My fetish is a strange one. It probably doesn’t even count as a fetish. More something I just like…a lot. Anyway.

Moving on from that somewhat inarticulate beginning to my point. I love having books signed. Of course, everybody loves autographs; that little inked ribbon that ties one, however tenuously, to a celebrity or hero. I myself have a few half-envelopes and scraps of paper grafitti’d by musicians I have met after gigs. They’re squirrelled away in drawers at home, to be taken out every now and then and pawed at with reminiscences of breathless encounters with idols. But with books it’s a bit different.

I have a habit of compulsively purchasing collections and anthologies of contemporary poetry. As anyone who shares this compulsion will know, these books don’t come cheap. However, I am slowly but surely stocking up my own little library of modern poets, and the prized pieces of my collection will always be the signed editions.
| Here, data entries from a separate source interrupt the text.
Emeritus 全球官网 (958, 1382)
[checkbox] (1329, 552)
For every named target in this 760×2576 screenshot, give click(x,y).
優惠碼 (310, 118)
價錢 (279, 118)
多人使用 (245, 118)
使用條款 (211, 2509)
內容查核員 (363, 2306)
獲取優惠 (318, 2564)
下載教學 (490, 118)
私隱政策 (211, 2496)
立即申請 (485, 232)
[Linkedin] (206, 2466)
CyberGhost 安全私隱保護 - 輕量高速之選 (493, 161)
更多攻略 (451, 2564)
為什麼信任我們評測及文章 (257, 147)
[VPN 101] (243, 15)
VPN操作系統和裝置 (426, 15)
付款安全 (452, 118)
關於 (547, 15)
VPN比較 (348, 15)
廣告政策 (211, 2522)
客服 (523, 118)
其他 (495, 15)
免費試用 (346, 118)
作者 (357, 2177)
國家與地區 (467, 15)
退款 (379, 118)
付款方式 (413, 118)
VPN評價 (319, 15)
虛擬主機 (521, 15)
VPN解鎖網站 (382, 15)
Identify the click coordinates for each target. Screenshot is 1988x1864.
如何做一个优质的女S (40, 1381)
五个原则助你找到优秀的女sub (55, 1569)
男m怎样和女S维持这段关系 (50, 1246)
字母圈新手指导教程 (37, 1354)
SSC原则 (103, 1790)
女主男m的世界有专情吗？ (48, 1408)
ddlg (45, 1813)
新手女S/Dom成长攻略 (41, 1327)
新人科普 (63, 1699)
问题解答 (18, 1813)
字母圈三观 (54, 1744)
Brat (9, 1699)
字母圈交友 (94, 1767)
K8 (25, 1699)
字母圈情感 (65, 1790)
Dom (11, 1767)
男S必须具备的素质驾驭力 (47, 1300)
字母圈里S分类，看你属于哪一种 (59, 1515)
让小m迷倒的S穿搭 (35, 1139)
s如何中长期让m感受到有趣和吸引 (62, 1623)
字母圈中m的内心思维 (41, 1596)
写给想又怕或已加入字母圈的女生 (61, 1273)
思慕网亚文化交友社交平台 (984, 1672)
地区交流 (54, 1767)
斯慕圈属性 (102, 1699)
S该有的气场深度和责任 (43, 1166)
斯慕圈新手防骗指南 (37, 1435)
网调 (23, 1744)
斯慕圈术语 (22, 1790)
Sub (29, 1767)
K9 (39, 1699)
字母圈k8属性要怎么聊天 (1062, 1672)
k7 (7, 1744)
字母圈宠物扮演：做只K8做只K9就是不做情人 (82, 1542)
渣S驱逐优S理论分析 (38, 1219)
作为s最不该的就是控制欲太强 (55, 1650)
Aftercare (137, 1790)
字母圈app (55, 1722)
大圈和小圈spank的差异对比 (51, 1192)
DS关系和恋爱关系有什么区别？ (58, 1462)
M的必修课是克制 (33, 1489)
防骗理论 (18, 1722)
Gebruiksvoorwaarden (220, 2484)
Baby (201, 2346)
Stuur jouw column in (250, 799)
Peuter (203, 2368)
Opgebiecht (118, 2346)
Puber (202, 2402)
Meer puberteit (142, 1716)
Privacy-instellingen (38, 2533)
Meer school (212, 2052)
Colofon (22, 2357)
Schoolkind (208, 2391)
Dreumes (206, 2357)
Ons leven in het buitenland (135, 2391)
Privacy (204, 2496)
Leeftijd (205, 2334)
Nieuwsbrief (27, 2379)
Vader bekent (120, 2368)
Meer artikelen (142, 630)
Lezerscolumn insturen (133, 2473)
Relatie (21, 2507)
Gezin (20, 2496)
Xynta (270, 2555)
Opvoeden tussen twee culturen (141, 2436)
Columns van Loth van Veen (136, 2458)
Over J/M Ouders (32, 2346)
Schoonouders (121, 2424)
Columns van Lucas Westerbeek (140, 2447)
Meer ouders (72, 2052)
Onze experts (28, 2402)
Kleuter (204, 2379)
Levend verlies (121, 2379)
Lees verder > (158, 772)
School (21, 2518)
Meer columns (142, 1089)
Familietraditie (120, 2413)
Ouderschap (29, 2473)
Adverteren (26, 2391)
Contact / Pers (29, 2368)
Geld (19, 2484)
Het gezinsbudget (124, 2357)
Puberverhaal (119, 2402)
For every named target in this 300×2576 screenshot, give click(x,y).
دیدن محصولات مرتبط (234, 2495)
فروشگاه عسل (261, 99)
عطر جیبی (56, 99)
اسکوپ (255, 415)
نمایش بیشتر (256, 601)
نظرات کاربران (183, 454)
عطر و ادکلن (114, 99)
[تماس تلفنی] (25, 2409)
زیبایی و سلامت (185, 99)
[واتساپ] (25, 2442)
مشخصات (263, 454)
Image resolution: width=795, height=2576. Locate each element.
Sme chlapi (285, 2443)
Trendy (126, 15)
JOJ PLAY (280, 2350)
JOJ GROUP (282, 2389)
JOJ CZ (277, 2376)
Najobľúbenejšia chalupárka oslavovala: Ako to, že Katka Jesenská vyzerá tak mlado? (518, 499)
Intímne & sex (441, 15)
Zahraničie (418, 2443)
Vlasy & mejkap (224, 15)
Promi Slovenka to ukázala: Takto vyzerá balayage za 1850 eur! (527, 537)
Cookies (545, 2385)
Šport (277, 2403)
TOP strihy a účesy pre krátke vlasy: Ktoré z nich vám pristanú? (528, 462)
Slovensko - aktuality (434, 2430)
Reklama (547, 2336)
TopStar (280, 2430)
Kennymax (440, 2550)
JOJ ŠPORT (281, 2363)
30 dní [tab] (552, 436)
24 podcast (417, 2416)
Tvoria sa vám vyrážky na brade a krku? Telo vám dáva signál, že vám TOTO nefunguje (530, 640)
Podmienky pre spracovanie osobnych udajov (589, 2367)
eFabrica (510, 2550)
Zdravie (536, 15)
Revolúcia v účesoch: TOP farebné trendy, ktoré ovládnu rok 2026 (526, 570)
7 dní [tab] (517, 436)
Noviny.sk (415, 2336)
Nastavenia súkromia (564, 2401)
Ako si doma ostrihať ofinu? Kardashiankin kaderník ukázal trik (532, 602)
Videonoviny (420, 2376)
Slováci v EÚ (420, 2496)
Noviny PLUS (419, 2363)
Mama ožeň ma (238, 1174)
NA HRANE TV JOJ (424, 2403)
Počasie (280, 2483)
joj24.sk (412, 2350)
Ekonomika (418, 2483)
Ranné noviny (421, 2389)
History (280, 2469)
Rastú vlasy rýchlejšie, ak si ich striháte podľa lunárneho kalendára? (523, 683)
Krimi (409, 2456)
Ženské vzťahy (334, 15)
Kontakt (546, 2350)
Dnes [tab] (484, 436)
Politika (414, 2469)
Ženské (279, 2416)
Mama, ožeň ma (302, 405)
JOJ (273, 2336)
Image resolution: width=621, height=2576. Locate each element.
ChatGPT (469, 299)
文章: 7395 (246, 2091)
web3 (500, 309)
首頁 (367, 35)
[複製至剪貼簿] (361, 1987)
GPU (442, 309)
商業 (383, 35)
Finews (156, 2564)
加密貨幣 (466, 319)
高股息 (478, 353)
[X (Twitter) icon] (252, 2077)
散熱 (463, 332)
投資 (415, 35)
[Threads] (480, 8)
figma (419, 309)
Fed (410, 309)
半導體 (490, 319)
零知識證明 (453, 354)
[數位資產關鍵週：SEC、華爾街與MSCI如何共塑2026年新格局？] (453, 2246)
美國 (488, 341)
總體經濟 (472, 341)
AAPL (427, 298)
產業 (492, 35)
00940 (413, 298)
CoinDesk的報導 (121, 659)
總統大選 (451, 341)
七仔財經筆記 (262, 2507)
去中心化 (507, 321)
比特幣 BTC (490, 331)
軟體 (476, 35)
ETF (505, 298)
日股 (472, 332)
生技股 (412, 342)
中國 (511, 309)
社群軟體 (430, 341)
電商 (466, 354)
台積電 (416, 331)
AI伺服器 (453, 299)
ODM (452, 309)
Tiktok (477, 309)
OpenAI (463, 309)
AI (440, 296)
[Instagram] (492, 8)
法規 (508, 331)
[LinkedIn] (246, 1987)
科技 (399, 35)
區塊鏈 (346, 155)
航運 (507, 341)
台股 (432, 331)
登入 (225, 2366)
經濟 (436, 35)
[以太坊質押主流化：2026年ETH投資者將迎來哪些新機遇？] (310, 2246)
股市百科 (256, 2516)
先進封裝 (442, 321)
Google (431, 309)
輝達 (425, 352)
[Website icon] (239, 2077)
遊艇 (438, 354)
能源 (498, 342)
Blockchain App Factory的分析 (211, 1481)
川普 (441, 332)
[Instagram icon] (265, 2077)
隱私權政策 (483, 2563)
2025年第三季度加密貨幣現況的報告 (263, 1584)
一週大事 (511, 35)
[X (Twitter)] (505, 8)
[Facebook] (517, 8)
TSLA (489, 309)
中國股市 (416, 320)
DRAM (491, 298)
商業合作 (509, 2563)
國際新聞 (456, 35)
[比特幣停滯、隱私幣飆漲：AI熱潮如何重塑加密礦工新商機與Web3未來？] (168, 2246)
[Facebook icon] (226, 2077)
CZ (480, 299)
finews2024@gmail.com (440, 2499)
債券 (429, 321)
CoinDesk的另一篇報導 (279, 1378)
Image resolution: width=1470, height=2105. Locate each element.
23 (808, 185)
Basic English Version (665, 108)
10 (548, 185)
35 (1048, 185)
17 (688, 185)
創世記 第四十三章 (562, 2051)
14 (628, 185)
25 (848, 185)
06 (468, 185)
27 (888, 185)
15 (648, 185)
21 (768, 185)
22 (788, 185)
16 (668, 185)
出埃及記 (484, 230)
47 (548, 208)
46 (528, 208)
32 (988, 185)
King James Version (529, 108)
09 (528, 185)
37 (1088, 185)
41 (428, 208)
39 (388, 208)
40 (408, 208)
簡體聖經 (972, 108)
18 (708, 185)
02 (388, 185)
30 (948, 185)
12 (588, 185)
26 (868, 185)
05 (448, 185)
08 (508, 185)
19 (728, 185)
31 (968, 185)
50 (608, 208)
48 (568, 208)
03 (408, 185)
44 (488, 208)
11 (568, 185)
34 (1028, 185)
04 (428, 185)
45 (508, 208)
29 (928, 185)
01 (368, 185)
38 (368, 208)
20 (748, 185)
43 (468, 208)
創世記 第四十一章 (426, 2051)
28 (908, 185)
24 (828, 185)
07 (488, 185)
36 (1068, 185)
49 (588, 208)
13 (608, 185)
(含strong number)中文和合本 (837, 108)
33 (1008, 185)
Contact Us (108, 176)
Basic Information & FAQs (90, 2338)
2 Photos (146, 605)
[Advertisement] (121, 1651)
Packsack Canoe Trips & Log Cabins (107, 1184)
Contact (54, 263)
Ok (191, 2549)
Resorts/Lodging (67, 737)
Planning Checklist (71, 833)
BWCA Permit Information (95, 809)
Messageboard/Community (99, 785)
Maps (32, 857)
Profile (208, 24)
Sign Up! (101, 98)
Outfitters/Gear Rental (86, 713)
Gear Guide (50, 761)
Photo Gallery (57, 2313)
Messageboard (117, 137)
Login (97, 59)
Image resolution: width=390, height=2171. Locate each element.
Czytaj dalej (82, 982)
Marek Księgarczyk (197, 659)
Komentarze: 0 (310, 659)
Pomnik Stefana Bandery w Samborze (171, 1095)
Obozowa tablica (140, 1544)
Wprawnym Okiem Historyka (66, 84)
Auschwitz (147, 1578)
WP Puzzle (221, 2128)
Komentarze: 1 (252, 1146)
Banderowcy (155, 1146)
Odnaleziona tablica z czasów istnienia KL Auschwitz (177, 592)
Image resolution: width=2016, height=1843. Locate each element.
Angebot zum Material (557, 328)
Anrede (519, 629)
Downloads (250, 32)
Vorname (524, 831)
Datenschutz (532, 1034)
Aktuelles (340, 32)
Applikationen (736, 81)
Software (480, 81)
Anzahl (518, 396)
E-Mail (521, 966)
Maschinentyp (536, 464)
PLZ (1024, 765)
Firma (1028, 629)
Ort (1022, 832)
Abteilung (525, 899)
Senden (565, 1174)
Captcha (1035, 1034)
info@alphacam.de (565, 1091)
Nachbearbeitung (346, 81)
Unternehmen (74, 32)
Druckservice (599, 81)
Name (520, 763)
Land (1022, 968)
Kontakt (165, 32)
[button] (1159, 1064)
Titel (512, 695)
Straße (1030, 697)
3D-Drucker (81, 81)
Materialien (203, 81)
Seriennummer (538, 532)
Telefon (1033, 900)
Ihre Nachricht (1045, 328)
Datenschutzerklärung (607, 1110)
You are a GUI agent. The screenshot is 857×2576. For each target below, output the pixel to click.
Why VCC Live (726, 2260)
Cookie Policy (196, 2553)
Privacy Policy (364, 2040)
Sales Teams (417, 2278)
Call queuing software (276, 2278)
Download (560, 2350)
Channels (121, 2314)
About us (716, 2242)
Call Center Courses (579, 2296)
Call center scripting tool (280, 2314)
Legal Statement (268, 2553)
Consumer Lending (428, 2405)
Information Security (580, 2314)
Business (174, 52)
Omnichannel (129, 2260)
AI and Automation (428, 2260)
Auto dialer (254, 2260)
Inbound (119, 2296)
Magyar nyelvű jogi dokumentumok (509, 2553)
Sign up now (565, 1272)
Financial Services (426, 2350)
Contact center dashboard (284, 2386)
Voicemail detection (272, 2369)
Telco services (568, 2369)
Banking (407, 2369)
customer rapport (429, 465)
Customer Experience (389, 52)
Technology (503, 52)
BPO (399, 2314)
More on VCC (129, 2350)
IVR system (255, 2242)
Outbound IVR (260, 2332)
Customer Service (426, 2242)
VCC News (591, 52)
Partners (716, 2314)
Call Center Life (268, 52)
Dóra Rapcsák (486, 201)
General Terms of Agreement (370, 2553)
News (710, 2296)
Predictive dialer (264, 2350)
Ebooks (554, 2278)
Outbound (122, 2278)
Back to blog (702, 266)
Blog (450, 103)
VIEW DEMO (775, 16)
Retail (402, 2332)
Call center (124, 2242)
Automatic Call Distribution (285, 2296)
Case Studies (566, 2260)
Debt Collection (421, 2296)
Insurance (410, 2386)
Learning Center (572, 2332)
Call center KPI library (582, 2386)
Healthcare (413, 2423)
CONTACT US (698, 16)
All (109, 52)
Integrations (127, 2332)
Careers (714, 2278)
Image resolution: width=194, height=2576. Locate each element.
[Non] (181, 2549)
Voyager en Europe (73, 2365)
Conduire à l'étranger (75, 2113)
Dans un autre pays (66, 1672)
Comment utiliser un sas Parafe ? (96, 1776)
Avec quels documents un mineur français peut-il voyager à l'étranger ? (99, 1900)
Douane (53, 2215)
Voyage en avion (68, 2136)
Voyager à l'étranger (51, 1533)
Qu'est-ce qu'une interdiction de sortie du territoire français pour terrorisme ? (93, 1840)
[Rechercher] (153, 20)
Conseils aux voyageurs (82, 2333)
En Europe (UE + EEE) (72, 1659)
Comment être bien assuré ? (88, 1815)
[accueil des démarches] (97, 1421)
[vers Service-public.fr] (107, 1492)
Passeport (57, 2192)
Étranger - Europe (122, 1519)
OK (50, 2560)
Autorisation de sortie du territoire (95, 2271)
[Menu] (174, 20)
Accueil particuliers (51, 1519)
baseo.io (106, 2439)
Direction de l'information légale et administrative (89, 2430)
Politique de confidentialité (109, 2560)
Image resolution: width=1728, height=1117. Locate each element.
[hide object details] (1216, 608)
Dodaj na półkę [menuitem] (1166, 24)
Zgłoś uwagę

I’m up to six now, which doesn’t sound like many, but poets are elusive creatures, and I’ve made a point of having my books autographed personally, rather than shelling out extra cash for a signed copy of a book without actually meeting the author.

Some of my signed collections

Festivals like StAnza cater to my kind of addiction very well. At most of their events — and certainly the well-attended ones — there is a signing table with a queue of poetry enthusiasts snaking away from it. It gives people like me a five-second opportunity to put a book down and cough up a lame compliment to the pen- (or pint-) wielding poet. Okay, so this may be a little tedious for the poets (hence the pint), but I think it’s important to allow the readership some opportunity to engage, though briefly, with the human being lurking between the stanzas. There may not be very many people like me who get butterflies at the thought of approaching Seamus Heaney or Carol Ann Duffy, clutching a copy of their latest collection with trembling hands, but it can’t be a bad thing to encourage some kind of dialogue between writer and reader. And there must be a degree of fun to sitting back and basking in the admiration of the poetry-reading public…at least, I know I would enjoy that.

This may all sound like fluttery poetry fan-boying, and there’s a good reason for that: it is. But I fail to see what’s wrong with that. Most people probably wouldn’t get as excited about seeing Don Paterson walking down the street as they would David Beckham (especially not if they lived in St Andrews), but if it’s wrong to bestow hero-worship on the finest poets of the times, then I don’t really want to be right.